The Gestaltists embraced the first of these two alternatives. They were consequently not able to come to a coherent account of the relationship between the psychological environment (and psychologically experienced objects) and the transcendent world of physical things. This is true even of the most sophisticated theories of the psychological environment such as those advanced by Kurt Lewin and by Meinong's student Fritz Heider: the psychological environment is for them, too, something that is dependent upon the ego (something that is present even in dreams: Heider 1959a). And it is true, also, of mainstream psychology today, which characteristically adopts the standpoint of 'methodological solipsism.' Thus Fodor (1980) argues that if a genuine ('nomological') science of psychology is to be possible at all, then a hypothesis of representationalism must be adopted according to which mental processes are to be understood n terms of relations that organisms bear to immanent mental representations. The issue of the relationship between psychological and physical phenomena is hereby bracketed forever in order to ensure an ontologically uniform domain for psychological science within which both true and false beliefs and both veridical and non-veridical perceptual phenomena can enjoy equal civil rights.

Ecological Realism
Ecological psychologists, in contrast, embraced the second alternative. Thus Gibson and Barker see normal psychological experience not in terms of a succession of relations between acts on the one hand and objects in some special 'realm' on the other, but rather in terms of a topological nesting, whereby the sentient organism is housed or situated within a surrounding physical environment of which it serves as interior boundary. (4)(1) Its perceptions and actions are dependent features of this total subject-environment relation, and are capable of being properly understood only as occurring within the wider surrounding framework. At the same time the environment is itself to be conceived as something that falls within the realm of physics.

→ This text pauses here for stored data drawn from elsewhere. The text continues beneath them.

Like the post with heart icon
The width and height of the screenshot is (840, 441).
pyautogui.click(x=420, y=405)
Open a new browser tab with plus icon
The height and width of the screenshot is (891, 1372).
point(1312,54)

In perception, as in action, from the Gibson-Barker point of view, we are embrangled with the very things themselves in the surrounding world, and not, for example, with 'sense data' or 'representations.' Perception is not a matter of the processing of sensations. Rather, it is part of that direct linkage between the perceiving organism and its environment which grows out of the fact that, in its active looking, touching, tasting, feeling, the organism as purposeful creature is bound up with those very objects - the ripened fruit, the crumpled shirt, the empty glass, the broken spear - which are relevant to its life and to its tasks of the moment.

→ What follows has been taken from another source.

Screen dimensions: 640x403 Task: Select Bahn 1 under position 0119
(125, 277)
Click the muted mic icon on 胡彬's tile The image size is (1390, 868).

Gibson and Barker thus embrace a radically externalistic view of mind and action. We have not a Cartesian mind or soul, with its interior theater of 'contents' or 'representations' or 'beliefs and desires' and the consequent problem of explaining how this mind or soul and its psychological environment can succeed, via intentionality, in grasping objects external to itself. Rather, we have a perceiving, acting organism, whose perceptions and actions are always already inextricably intertwined with the parts and moments, the things and surfaces, of its external environment.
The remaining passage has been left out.